Celecoxib (Celebrex)

Inhibits primarily COX-2, which is considered an inducible isoenzyme induced during pain and inflammatory stimuli. Inhibition of COX-1 may contribute to NSAID GI toxicity. At therapeutic concentrations, COX-1 isoenzyme is not inhibited; thus, GI toxicity may be decreased. Seek lowest effective dose for each patient.

Diclofenac (Voltaren XR, Cataflam, Cambia)

This is one of a series of phenylacetic acids that has demonstrated anti-inflammatory and analgesic properties in pharmacological studies. It is believed to inhibit the enzyme cyclooxygenase, which is essential in the biosynthesis of prostaglandins. Diclofenac can cause hepatotoxicity; hence, liver enzymes should be monitored in the first 8 weeks of treatment. It is absorbed rapidly; metabolism occurs in the liver by demethylation, deacetylation, and glucuronide conjugation. The delayed-release, enteric-coated form is diclofenac sodium, and the immediate-release form is diclofenac potassium.

Adrenergic beta-blockers

Class Summary

Beta-blockers are useful for treating hyperhidrosis, which may occur in primary hypertrophic osteoarthropathy.

Propranolol (Inderal LA, InnoPran XL)

Opposes multisystemic effects of excessive adrenergic tone.



Further Outpatient Care

With specific curative treatment for the underlying conditions, secondary hypertrophic osteoarthropathy may remit, with only analgesic and anti-inflammatory supportive treatment required in the meantime. Similarly, the symptomatic recurrences of hypertrophic osteoarthropathy in persons with cystic fibrosis are usually associated with pulmonary superinfections and can be controlled and prevented with appropriate curative or prophylactic antibiotic therapy. In cancer-related cases, a re-emergence of symptoms often heralds disease relapse and may precede symptoms from the primary tumor.

Inpatient & Outpatient Medications

Any of the classic NSAIDs or a COX-2 inhibitor can be used at their usual dose as needed. These drugs do not influence the evolution of hypertrophic osteoarthropathy, but they are useful to control symptoms. Other analgesic medications (eg, acetaminophen, opioid analgesics) may be used.

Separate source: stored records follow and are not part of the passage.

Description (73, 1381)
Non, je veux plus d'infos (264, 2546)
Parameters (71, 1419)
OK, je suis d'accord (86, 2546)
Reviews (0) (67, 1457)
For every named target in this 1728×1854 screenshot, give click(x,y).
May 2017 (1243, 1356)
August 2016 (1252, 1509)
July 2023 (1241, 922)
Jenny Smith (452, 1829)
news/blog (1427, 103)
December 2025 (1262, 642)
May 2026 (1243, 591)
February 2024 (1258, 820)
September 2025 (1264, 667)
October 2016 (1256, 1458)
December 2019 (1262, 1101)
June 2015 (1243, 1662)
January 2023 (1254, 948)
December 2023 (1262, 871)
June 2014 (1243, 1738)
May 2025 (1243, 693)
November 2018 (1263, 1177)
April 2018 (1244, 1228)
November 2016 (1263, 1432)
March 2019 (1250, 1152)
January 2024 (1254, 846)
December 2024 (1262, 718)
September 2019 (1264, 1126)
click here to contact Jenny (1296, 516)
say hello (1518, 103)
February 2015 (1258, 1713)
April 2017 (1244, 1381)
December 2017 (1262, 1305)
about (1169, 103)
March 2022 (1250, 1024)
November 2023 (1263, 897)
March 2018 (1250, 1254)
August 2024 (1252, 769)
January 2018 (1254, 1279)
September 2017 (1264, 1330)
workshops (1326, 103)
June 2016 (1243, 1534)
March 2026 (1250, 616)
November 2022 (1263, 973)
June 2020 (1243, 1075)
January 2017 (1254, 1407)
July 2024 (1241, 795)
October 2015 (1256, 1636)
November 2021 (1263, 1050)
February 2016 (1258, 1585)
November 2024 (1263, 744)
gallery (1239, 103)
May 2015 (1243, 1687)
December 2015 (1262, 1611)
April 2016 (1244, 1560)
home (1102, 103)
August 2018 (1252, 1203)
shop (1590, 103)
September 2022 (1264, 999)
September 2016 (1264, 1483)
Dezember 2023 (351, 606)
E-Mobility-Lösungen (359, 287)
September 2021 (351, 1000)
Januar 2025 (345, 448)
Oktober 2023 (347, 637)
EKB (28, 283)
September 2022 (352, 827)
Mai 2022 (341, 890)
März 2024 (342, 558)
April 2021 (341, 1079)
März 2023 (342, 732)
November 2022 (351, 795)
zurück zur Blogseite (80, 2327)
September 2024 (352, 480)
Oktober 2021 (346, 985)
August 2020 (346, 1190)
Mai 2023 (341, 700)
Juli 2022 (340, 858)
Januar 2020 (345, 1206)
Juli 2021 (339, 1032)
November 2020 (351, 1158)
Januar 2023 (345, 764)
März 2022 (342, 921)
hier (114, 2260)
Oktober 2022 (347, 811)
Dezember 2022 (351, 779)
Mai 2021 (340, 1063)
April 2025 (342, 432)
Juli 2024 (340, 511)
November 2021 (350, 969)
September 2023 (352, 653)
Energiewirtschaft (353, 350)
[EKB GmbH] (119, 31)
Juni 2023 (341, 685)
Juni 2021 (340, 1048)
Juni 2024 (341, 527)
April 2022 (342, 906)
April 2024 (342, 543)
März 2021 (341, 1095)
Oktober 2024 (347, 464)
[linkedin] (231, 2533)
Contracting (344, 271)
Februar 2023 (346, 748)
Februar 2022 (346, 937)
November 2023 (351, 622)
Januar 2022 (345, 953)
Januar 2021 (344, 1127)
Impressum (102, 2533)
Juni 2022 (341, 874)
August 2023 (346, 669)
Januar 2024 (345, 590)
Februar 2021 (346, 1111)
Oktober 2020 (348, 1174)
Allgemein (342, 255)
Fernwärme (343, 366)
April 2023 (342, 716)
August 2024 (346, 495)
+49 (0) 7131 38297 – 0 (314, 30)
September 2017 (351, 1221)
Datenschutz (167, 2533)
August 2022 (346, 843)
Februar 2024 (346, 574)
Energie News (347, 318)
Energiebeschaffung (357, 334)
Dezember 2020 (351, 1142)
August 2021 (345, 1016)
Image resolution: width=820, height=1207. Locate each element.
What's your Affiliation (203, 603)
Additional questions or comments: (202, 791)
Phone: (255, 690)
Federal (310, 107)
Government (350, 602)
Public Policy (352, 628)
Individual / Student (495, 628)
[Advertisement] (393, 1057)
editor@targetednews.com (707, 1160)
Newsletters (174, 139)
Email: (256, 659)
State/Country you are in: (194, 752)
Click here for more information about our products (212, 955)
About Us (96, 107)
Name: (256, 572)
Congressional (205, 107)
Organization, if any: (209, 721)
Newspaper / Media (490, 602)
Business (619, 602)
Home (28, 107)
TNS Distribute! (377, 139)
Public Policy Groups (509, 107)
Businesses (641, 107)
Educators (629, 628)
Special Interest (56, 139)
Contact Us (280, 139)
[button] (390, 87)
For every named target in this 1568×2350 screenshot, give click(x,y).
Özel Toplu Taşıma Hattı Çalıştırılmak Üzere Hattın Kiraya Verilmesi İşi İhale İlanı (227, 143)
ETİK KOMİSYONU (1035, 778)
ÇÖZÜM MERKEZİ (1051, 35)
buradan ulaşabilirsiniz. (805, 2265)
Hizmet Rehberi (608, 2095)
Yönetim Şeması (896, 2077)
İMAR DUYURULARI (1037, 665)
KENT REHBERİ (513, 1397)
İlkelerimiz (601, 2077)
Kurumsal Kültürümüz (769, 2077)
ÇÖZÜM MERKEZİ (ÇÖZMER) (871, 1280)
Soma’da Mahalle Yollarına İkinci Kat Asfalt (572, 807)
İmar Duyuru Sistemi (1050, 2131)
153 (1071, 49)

The mortality and morbidity of hypertrophic osteoarthropathy vary with the associated illness.

Patient Education

Patients first diagnosed with hypertrophic osteoarthropathy should be reassured regarding its good prognosis as a musculoskeletal condition. That being established, they should be informed of its significance and the need for further investigation to rule out any treatable associated disease. These investigations are guided by results from thorough clinical evaluations, including questions specifically targeting intrathoracic diseases.